_Work item_. In the response, each entry below should appear again exactly as given.
--- --- ---
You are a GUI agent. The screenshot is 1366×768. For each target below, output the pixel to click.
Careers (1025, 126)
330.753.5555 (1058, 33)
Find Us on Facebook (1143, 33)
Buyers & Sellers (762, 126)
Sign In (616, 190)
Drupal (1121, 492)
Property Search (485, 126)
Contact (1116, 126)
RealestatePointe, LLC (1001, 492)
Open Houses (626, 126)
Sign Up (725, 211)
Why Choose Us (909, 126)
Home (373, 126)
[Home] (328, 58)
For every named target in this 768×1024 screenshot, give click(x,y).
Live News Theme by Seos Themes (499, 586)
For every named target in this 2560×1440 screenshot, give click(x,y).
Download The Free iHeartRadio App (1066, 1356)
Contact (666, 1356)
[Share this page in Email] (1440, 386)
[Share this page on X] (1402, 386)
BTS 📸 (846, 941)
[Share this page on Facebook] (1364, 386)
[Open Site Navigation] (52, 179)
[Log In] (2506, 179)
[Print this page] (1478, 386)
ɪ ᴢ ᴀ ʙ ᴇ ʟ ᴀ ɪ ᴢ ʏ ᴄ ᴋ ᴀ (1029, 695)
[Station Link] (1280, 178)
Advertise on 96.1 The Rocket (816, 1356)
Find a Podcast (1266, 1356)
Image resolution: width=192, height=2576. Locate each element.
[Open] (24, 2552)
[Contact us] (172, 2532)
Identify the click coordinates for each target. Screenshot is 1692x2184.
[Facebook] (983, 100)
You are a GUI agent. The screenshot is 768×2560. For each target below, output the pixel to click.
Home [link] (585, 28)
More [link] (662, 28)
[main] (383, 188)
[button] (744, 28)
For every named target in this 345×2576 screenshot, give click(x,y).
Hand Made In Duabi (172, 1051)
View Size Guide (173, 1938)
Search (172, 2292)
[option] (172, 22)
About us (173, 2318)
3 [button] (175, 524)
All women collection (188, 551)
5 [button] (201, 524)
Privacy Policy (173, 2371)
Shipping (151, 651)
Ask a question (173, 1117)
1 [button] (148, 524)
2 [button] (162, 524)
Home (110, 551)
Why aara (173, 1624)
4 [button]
--- --- ---
_Response to the task_.
You are a GUI agent. The screenshot is 1366×768. For each target below, output the pixel to click.
Careers (1025, 126)
330.753.5555 (1058, 33)
Find Us on Facebook (1143, 33)
Buyers & Sellers (762, 126)
Sign In (616, 190)
Drupal (1121, 492)
Property Search (485, 126)
Contact (1116, 126)
RealestatePointe, LLC (1001, 492)
Open Houses (626, 126)
Sign Up (725, 211)
Why Choose Us (909, 126)
Home (373, 126)
[Home] (328, 58)
For every named target in this 768×1024 screenshot, give click(x,y).
Live News Theme by Seos Themes (499, 586)
For every named target in this 2560×1440 screenshot, give click(x,y).
Download The Free iHeartRadio App (1066, 1356)
Contact (666, 1356)
[Share this page in Email] (1440, 386)
[Share this page on X] (1402, 386)
BTS 📸 (846, 941)
[Share this page on Facebook] (1364, 386)
[Open Site Navigation] (52, 179)
[Log In] (2506, 179)
[Print this page] (1478, 386)
ɪ ᴢ ᴀ ʙ ᴇ ʟ ᴀ ɪ ᴢ ʏ ᴄ ᴋ ᴀ (1029, 695)
[Station Link] (1280, 178)
Advertise on 96.1 The Rocket (816, 1356)
Find a Podcast (1266, 1356)
Image resolution: width=192, height=2576. Locate each element.
[Open] (24, 2552)
[Contact us] (172, 2532)
Identify the click coordinates for each target. Screenshot is 1692x2184.
[Facebook] (983, 100)
You are a GUI agent. The screenshot is 768×2560. For each target below, output the pixel to click.
Home [link] (585, 28)
More [link] (662, 28)
[main] (383, 188)
[button] (744, 28)
For every named target in this 345×2576 screenshot, give click(x,y).
Hand Made In Duabi (172, 1051)
View Size Guide (173, 1938)
Search (172, 2292)
[option] (172, 22)
About us (173, 2318)
3 [button] (175, 524)
All women collection (188, 551)
5 [button] (201, 524)
Privacy Policy (173, 2371)
Shipping (151, 651)
Ask a question (173, 1117)
1 [button] (148, 524)
2 [button] (162, 524)
Home (110, 551)
Why aara (173, 1624)
4 [button]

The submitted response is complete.